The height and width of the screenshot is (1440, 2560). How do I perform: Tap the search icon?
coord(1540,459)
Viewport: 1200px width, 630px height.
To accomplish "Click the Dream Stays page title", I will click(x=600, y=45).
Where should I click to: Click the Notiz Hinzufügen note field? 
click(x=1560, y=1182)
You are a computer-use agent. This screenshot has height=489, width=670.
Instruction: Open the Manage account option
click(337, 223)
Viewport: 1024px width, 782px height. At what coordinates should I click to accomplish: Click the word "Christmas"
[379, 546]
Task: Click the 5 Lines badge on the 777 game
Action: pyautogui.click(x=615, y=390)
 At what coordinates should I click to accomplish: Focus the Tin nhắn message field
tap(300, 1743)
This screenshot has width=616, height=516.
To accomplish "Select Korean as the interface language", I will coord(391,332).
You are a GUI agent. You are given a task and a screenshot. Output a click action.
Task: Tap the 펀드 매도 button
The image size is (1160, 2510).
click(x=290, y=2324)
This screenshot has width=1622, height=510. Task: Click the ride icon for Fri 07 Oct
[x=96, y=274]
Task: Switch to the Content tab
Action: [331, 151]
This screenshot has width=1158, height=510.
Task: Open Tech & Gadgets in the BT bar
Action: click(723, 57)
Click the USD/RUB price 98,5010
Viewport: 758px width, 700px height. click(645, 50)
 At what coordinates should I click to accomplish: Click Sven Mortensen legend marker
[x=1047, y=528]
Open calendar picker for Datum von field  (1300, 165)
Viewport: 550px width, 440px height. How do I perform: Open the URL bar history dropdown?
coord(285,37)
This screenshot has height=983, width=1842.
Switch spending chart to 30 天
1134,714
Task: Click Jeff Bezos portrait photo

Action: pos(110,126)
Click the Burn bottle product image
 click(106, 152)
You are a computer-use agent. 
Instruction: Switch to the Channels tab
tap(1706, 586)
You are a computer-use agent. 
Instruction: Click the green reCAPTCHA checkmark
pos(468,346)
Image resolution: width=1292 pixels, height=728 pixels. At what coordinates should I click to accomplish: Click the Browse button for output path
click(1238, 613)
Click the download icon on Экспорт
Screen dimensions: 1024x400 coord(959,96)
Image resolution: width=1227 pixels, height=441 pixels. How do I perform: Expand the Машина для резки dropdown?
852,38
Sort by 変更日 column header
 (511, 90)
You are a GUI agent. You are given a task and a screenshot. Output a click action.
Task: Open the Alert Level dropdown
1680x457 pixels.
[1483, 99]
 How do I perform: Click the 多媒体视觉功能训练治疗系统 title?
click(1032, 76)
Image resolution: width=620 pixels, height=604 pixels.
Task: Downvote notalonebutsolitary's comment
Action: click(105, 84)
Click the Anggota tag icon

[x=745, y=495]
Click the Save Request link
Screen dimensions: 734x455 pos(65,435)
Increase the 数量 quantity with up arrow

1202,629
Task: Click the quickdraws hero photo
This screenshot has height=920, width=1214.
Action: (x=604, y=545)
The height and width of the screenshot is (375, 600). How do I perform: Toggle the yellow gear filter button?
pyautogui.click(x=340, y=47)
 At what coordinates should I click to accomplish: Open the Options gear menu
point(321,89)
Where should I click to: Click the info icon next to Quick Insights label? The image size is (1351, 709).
■ ■ ■ ■
WHAT YOU NEED TO DO:
Restate word for word each line of the data from the one with "Click the Save Request link" to the last, keeping both ends.

RESPONSE AREA:
Click the Save Request link
Screen dimensions: 734x455 pos(65,435)
Increase the 数量 quantity with up arrow

1202,629
Task: Click the quickdraws hero photo
This screenshot has height=920, width=1214.
Action: (x=604, y=545)
The height and width of the screenshot is (375, 600). How do I perform: Toggle the yellow gear filter button?
pyautogui.click(x=340, y=47)
 At what coordinates should I click to accomplish: Open the Options gear menu
point(321,89)
Where should I click to: Click the info icon next to Quick Insights label? The image size is (1351, 709).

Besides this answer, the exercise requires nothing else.